Plusieurs œuvres de Banksy ont trouvé preneur mercredi soir lors d’une vente aux enchères chez Artcurial à Paris, mais à des prix raisonnables et surtout sans qu’aucune ne s’autodétruise, comme au début du mois chez Sotheby’s à Londres.

A LIRE >>> Autodestruction d’une oeuvre de Banksy: quel impact sur le marché de l’art?

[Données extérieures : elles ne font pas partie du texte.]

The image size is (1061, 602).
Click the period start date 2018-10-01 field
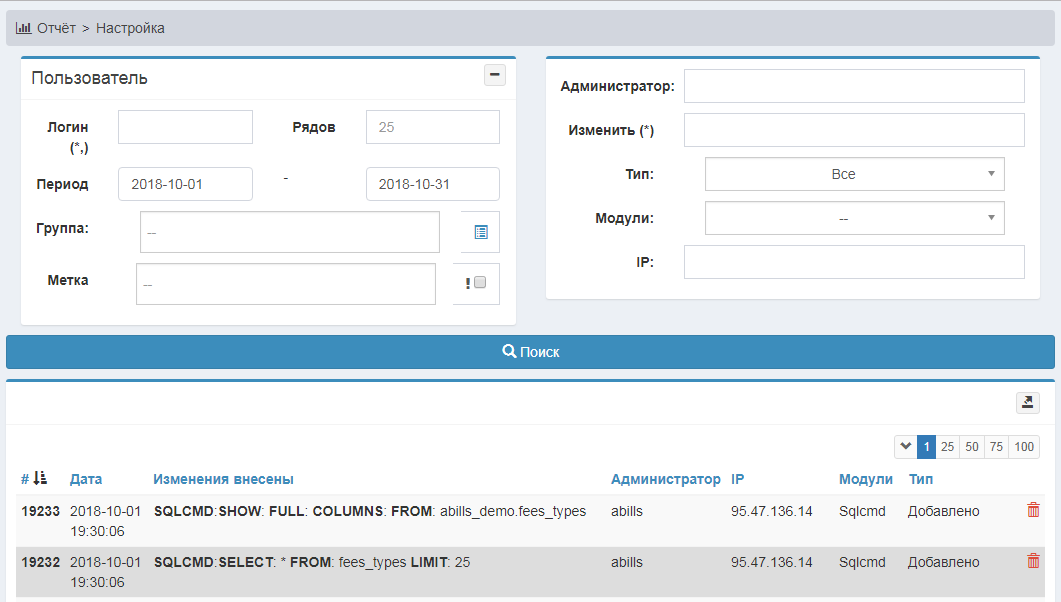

Alors qu’acheteurs, journalistes et curieux s’étaient pressés à cette vente sous surveillance étroite, les enchères ne se sont pas envolées. La meilleur vente Banksy de la soirée (parmi 133 lots au total), une sérigraphie baptisée « Stop and Search », dénonçant la surveillance policière, est partie à 65.000 euros frais inclus (estimation: 30.000 à 35.000 euros). Une autre sérigraphie, Soup Can (Yellow/Emerald/Brown), clin d’oeil à Warhol, a été vendue à 46.800 euros (estimation: 15.000 à 20.000 euros). Une troisième « Queen vic », qui se moque de la reine Victoria et de ses positions sur l’homosexualité, est partie pour 11.700 euros (estimation: 3.500 à 4.000 euros). Enfin une oeuvre en polypropylène baptisée « Love rat », un rat blanc tenant un pinceau, a trouvé preneur pour 1.700 euros.

Ce « coup » qui a doublé la valeur d’une oeuvre

On est loin des 1,185 million d’euros dépensés par une acheteuse le 5 octobre chez Sotheby’s à Londres pour une reproduction acrylique et aérosol de l’une des plus célèbres images de Banksy, « Girl with Balloon ». A peine venait-elle d’être adjugée que la toile s’autodétruisait partiellement grâce à un mécanisme caché dans son cadre, découpant en partie l’image en fines lamelles verticales. Ce coup pourrait avoir immédiatement augmenté la valeur de la toile, qui devrait désormais se situer au-delà de deux millions d’euros, selon Thierry Ehrmann, président de Artprice, spécialisé dans les cotations du marché de l’art.